[START OF Document excerpt]

Chapter Five System Design · Distribution

Chapter 05

Consistent Hashing

A scheme for spreading keys across a changing set of servers — so that adding or losing a node shifts only a small slice of the data, rather than every key in the system.

A System Design Primer · Distributed Storage

02 · The Problem Why mod-N breaks

The naive approach

Mod-N hashing collapses the moment you resize the cluster.

If you map keys to servers with server = hash(key) mod N, the assignment is fast and even — until N changes. Adding or removing a single node reshuffles nearly every key. For a cache, that is a stampede; for a database, that is downtime.

The formula

Each key is hashed to a number, then taken modulo the server count. With 4 servers, key k lives on bucket hash(k) % 4.

Resize → rehash storm

Move from 4 servers to 5 and the modulus changes. Roughly (N-1)/N of all keys land on a different bucket. At 4→5 that is about 80% of the cache invalidated at once.

Why it hurts

Origin servers see a thundering herd. Warm caches go cold. Replicated data must be rebalanced wholesale. The cluster takes minutes or hours to recover.

A single new server invalidates most of the cache

03 · The Concept The hash ring

A circular hash space

Bend the hash space into a ring.

Pick a hash function with a large output space — for instance the 128-bit space of MD5. Imagine its full range laid end to end and joined into a circle. Every possible hash value is a single point on that circle. Servers and keys both live on the same ring.

One shared coordinate system

Both nodes and keys map to positions on the ring through the same hash function. There is no separate routing table to maintain.

[END OF Document excerpt]
[START OF Material provided]

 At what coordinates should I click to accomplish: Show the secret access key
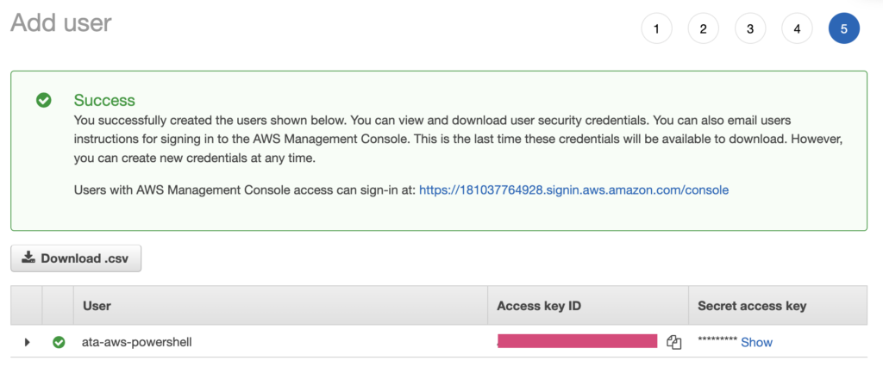[756, 342]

[END OF Material provided]

• **Written request**
Reproduce the consistent hashing primer in full, word for word, from its opening header to its final sentence.

• **Written solution**
Chapter Five System Design · Distribution

Chapter 05

Consistent Hashing

A scheme for spreading keys across a changing set of servers — so that adding or losing a node shifts only a small slice of the data, rather than every key in the system.

A System Design Primer · Distributed Storage

02 · The Problem Why mod-N breaks

The naive approach

Mod-N hashing collapses the moment you resize the cluster.

If you map keys to servers with server = hash(key) mod N, the assignment is fast and even — until N changes. Adding or removing a single node reshuffles nearly every key. For a cache, that is a stampede; for a database, that is downtime.

The formula

Each key is hashed to a number, then taken modulo the server count. With 4 servers, key k lives on bucket hash(k) % 4.

Resize → rehash storm

Move from 4 servers to 5 and the modulus changes. Roughly (N-1)/N of all keys land on a different bucket. At 4→5 that is about 80% of the cache invalidated at once.

Why it hurts

Origin servers see a thundering herd. Warm caches go cold. Replicated data must be rebalanced wholesale. The cluster takes minutes or hours to recover.

A single new server invalidates most of the cache

03 · The Concept The hash ring

A circular hash space

Bend the hash space into a ring.

Pick a hash function with a large output space — for instance the 128-bit space of MD5. Imagine its full range laid end to end and joined into a circle. Every possible hash value is a single point on that circle. Servers and keys both live on the same ring.

One shared coordinate system

Both nodes and keys map to positions on the ring through the same hash function. There is no separate routing table to maintain.